Records to use:

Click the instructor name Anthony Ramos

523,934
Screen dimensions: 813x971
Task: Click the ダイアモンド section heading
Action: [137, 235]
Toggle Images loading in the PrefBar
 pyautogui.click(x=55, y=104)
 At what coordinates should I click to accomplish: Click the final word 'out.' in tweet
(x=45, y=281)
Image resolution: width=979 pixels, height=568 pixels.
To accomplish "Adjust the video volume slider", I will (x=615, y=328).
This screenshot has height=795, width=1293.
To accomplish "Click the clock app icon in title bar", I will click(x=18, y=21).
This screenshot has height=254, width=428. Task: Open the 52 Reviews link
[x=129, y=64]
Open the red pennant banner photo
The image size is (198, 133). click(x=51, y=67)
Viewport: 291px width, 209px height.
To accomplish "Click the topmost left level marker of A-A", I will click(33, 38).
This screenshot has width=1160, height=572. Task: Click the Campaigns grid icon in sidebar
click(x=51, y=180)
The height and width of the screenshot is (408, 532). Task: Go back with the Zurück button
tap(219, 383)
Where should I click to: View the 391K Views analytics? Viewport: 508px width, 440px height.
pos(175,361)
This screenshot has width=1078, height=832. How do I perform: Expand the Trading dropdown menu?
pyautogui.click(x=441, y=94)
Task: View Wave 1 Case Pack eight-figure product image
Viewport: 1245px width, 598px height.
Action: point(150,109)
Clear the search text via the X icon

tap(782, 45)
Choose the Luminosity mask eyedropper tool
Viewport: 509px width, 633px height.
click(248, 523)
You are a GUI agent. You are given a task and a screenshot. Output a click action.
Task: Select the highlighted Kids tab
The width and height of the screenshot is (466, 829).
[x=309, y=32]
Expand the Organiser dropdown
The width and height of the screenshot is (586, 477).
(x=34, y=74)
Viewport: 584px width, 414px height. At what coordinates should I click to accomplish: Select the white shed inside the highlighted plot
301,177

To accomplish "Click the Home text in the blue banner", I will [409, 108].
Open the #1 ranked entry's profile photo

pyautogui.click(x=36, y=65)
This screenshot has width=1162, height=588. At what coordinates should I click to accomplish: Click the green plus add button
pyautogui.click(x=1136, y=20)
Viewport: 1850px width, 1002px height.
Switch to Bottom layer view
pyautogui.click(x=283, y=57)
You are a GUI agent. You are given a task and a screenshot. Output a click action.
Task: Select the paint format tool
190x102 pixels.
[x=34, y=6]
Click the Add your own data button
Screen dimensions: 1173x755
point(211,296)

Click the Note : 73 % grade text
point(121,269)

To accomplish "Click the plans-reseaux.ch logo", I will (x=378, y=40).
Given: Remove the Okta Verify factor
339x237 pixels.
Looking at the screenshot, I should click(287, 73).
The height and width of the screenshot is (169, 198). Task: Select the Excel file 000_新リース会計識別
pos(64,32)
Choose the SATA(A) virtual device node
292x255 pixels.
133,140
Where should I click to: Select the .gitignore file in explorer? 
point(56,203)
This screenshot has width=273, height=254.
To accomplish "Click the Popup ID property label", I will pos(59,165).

What the exercise asks: The answer is the lines above between the line holding "Viewport: 509px width, 633px height." and the line holding "Viewport: 1850px width, 1002px height.", inclusive, each written out exactly, and no others.

Response to this exercise:
Viewport: 509px width, 633px height.
click(248, 523)
You are a GUI agent. You are given a task and a screenshot. Output a click action.
Task: Select the highlighted Kids tab
The width and height of the screenshot is (466, 829).
[x=309, y=32]
Expand the Organiser dropdown
The width and height of the screenshot is (586, 477).
(x=34, y=74)
Viewport: 584px width, 414px height. At what coordinates should I click to accomplish: Select the white shed inside the highlighted plot
301,177

To accomplish "Click the Home text in the blue banner", I will [409, 108].
Open the #1 ranked entry's profile photo

pyautogui.click(x=36, y=65)
This screenshot has width=1162, height=588. At what coordinates should I click to accomplish: Click the green plus add button
pyautogui.click(x=1136, y=20)
Viewport: 1850px width, 1002px height.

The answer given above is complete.